Bellaciao
La Fin de l’Exception : Pour une lecture universaliste et décoloniale de la mémoire de la Shoah
« Plus jamais ça » pour tous ? L’effondrement de l’autorité morale des études sur l’Holocauste face au génocide de Gaza.
Le génocide perpétré à Gaza révèle, avec une brutalité tragique, que la commémoration de l’Holocauste ne sert plus nécessairement à prévenir de telles horreurs, mais parfois à les justifier. Loin d’éclairer le passé, sa mémoire serait détournée pour manipuler le présent.

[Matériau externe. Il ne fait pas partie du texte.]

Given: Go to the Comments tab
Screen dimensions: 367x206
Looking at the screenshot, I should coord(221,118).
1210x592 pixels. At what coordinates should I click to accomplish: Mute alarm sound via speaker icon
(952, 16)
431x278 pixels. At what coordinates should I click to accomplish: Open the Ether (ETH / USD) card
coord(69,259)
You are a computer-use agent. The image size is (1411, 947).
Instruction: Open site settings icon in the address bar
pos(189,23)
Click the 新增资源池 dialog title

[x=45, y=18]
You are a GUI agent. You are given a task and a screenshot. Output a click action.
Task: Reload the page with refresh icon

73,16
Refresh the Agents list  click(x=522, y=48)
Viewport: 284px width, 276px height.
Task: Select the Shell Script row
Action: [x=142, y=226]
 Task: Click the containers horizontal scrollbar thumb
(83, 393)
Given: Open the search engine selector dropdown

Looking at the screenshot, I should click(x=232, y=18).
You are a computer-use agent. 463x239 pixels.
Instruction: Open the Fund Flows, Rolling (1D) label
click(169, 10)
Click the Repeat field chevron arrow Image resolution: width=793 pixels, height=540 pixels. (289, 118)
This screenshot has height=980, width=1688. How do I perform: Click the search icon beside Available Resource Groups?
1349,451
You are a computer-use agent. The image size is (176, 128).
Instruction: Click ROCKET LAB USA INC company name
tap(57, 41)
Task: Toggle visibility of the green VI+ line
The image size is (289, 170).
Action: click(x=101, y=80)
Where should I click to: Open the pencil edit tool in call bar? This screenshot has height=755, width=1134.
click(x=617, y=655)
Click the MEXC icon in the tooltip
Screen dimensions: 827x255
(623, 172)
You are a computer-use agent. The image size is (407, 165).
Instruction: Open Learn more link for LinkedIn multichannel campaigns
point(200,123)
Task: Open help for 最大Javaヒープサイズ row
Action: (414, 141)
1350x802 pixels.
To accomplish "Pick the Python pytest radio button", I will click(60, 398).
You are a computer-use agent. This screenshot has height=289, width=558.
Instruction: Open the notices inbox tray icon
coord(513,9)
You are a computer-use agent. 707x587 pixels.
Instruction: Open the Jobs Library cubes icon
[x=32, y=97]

Presque tous les spécialistes de l’Holocauste, qui considèrent toute critique à l’encontre d’Israël comme une trahison absolue, se sont abstenus de condamner les atrocités commises à Gaza. Aucune des institutions dédiées à la recherche et au souvenir de la Shoah n’a établi les parallèles historiques pourtant évidents, ni dénoncé le massacre des Palestiniens.
Ce silence révèle, à quelques exceptions près, leur véritable objectif : non pas étudier la nature humaine et sa terrible propension au mal, mais sanctifier les Juifs en tant que victimes éternelles, et ainsi absoudre l’État ethno-nationaliste d’Israël de ses crimes — colonialisme, apartheid et génocide.
En instrumentalisant ainsi l’Holocauste et en refusant de défendre les victimes palestiniennes au seul motif de leur identité, ces institutions et mémoriaux ont perdu toute autorité morale. Désormais, ils sont publiquement dénoncés comme des instruments non pas de prévention, mais de perpétuation du génocide ; non pas d’exploration du passé, mais de manipulation du présent.
La moindre reconnaissance du fait que la leçon de l’Holocauste ne saurait être l’exclusivité d’Israël et de ses soutiens sionistes est immédiatement censurée. Ainsi, le Musée de l’Holocauste de Los Angeles a retiré un post Instagram affirmant : « PLUS JAMAIS ÇA » ne peut vouloir dire « PLUS JAMAIS ÇA » seulement pour les Juifs — après avoir suscité de vives protestations. Or, c’est précisément cette interprétation restrictive que défendent les sionistes : plus jamais ça, mais pour nous seuls.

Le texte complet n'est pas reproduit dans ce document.